As I understand it, the method of digitalising books is a process that involves photocopying physical book pages and then using type recognition software to convert the image into a digital and editable version, suitable for Kindle. (This, incidentally, is why still so many Kindle books contain errors; when software, for example, mistakes the letter 'e' as a c or an o. 'keep' becomes 'koop', or sometimes even more cryptic). In the case of this edition, it seems the person in charge of that conversion process must have popped out for a tea break, as this is just the image of the book. Complete with very inky and uneven text, and ink spots. Obviously as this has not been converted properly, it's tantamount to the view you would get reading a photocopied PDF on the Kindle. There are no clickable links to any of the chapters, nor can you change the font type or line spacing.
I have contacted Amazon about this and suggested they remove it from the website. But I doubt they will. I got a refund, and on a more thorough browsing of the site, managed to get a properly converted version for just £0.77. That will teach me for not downloading the sample first!
on 2 January 2016
Two points: Had I known the print font was so small I would not have bought this article. Evidently some publishers try to keep costs down in this way, however the size of the print font should be stated for the purchaser. (Did I miss it?)

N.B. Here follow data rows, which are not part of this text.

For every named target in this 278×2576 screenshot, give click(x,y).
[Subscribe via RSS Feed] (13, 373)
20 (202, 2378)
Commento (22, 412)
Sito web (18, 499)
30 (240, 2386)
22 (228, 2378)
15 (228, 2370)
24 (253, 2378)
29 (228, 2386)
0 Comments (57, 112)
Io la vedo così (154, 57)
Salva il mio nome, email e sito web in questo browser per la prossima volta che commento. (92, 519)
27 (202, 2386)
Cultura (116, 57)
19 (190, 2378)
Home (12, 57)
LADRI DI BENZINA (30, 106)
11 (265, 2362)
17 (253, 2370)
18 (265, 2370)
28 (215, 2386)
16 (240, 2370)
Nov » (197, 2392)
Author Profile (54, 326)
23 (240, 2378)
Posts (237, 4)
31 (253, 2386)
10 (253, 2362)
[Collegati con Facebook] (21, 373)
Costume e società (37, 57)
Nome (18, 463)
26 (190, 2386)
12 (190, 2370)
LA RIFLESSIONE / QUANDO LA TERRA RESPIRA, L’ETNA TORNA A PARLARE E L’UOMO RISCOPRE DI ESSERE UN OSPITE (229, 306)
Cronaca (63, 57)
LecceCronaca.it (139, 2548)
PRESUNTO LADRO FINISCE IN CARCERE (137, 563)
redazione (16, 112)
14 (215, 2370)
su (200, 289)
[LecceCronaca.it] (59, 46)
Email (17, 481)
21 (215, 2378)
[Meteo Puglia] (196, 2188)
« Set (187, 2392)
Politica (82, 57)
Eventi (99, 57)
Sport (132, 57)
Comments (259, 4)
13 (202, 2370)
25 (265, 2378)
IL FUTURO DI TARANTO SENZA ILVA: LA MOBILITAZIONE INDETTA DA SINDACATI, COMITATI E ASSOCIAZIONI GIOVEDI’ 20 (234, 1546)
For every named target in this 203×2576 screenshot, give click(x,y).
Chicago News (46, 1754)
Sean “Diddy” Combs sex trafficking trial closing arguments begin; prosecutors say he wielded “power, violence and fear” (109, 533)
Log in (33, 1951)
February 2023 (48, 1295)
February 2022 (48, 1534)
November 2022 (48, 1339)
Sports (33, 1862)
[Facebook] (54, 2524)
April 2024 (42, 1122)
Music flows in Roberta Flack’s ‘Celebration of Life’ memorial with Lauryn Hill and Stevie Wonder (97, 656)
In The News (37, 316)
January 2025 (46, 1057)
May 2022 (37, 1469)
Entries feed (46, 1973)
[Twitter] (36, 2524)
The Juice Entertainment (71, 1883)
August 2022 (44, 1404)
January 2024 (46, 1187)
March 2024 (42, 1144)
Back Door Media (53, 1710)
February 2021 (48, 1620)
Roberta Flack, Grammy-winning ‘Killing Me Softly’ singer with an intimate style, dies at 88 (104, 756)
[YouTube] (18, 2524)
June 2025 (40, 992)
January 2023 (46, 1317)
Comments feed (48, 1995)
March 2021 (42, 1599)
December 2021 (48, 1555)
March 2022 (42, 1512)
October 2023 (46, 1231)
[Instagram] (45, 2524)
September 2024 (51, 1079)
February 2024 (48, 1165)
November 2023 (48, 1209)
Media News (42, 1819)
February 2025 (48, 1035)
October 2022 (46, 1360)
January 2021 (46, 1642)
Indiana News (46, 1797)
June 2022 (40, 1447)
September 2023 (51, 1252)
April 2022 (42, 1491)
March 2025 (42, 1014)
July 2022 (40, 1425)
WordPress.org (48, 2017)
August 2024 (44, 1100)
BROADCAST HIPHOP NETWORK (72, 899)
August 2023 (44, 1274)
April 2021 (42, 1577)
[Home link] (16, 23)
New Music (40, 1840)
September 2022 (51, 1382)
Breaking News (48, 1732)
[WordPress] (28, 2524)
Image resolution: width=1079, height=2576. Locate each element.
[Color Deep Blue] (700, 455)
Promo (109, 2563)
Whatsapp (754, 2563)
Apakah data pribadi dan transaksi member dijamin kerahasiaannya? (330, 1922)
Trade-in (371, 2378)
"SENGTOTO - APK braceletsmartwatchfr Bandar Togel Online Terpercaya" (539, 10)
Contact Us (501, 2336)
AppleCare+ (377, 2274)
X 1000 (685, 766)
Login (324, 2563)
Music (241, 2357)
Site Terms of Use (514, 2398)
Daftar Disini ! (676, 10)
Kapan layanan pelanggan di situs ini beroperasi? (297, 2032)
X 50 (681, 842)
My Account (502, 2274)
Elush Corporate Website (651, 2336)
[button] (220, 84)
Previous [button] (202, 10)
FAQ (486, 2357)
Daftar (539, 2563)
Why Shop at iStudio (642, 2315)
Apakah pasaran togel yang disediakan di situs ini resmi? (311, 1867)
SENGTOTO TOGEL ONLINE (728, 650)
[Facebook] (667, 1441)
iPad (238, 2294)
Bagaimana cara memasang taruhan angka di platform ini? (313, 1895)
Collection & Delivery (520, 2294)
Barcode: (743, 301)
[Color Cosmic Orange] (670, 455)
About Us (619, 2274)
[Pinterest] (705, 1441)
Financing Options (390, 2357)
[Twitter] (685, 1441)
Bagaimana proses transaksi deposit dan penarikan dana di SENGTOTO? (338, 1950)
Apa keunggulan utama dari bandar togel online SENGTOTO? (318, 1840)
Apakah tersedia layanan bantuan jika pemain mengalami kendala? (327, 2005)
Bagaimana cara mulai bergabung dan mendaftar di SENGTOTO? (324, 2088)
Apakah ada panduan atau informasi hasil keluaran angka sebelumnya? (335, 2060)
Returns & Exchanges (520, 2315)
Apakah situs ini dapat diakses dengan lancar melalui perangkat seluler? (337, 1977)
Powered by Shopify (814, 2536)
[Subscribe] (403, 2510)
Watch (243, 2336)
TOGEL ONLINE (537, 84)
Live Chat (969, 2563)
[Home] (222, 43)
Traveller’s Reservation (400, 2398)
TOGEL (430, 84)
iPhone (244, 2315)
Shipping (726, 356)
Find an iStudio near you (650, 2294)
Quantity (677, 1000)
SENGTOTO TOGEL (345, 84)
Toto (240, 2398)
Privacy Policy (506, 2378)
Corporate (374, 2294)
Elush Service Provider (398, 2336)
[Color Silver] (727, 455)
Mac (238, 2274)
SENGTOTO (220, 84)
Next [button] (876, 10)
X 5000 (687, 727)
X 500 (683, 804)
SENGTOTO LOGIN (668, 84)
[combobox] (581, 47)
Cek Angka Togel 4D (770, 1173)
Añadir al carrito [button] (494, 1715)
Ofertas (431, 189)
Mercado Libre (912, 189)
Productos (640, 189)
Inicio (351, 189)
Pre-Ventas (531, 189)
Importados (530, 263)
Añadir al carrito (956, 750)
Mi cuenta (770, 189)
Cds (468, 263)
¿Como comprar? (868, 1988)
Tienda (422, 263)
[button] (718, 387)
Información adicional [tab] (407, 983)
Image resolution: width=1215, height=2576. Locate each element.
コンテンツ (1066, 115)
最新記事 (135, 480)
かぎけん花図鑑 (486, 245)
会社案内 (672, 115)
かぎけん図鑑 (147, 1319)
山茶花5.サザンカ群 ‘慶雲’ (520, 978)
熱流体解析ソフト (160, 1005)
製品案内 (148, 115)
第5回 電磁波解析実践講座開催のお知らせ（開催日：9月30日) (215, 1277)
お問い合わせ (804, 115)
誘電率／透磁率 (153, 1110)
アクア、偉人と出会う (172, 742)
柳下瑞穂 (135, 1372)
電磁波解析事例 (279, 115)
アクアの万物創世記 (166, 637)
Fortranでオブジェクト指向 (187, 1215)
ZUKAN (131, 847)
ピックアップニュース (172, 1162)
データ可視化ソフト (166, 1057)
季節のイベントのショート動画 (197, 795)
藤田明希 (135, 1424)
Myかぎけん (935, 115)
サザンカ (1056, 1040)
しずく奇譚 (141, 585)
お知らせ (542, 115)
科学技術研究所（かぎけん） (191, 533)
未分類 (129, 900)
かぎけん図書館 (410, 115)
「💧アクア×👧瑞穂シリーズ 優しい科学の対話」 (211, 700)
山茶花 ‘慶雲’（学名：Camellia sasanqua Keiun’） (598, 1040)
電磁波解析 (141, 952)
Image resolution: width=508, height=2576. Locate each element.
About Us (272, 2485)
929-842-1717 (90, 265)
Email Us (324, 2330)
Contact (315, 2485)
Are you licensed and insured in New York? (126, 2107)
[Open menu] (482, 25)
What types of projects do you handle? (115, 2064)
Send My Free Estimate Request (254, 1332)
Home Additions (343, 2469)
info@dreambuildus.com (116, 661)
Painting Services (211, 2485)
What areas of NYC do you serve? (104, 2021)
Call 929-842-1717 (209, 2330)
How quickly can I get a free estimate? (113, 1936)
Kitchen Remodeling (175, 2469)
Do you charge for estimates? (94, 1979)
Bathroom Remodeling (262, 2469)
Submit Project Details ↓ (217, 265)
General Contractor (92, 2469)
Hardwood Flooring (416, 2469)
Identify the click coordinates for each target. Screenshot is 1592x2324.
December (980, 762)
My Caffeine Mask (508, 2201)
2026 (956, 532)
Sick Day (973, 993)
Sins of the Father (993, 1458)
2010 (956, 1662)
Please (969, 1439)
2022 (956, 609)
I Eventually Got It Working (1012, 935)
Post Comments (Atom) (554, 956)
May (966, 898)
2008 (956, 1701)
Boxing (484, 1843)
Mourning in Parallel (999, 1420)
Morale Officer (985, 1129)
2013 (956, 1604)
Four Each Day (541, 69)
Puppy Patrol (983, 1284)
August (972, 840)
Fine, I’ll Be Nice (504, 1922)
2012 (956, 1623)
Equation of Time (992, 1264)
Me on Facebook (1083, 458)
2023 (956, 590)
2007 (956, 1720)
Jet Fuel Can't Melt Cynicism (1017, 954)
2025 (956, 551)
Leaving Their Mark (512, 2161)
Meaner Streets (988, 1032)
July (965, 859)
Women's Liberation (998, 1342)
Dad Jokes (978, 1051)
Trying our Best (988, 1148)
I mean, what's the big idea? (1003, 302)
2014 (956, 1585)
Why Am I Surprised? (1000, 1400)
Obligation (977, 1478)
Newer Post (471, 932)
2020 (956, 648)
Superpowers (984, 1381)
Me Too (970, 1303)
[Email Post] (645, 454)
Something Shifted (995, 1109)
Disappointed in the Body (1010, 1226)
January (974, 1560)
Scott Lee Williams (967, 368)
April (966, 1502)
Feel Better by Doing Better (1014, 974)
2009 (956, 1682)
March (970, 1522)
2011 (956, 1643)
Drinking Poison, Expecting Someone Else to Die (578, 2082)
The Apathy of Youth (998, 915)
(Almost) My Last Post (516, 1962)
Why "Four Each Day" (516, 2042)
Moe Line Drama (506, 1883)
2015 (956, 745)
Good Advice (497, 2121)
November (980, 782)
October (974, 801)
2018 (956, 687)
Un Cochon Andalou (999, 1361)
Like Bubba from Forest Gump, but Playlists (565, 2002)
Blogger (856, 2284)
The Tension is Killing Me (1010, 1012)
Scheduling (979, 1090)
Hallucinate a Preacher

As for the content: Tolstoy bewails Modern Times, wishes Christianity were meaningful but has no solutions to offer except to state that in his opinion the Kingdom of God is within us. So it is, but how do we reach it!! Tolstoy does not know. In the absence of any suggestions he goes on far too long, one almost senses the artistic pleasure he has in describing how bad things are and how desparately a good change is needed. Nonetheless he is in earnest, and passionate about what he finds wrong with western civilization.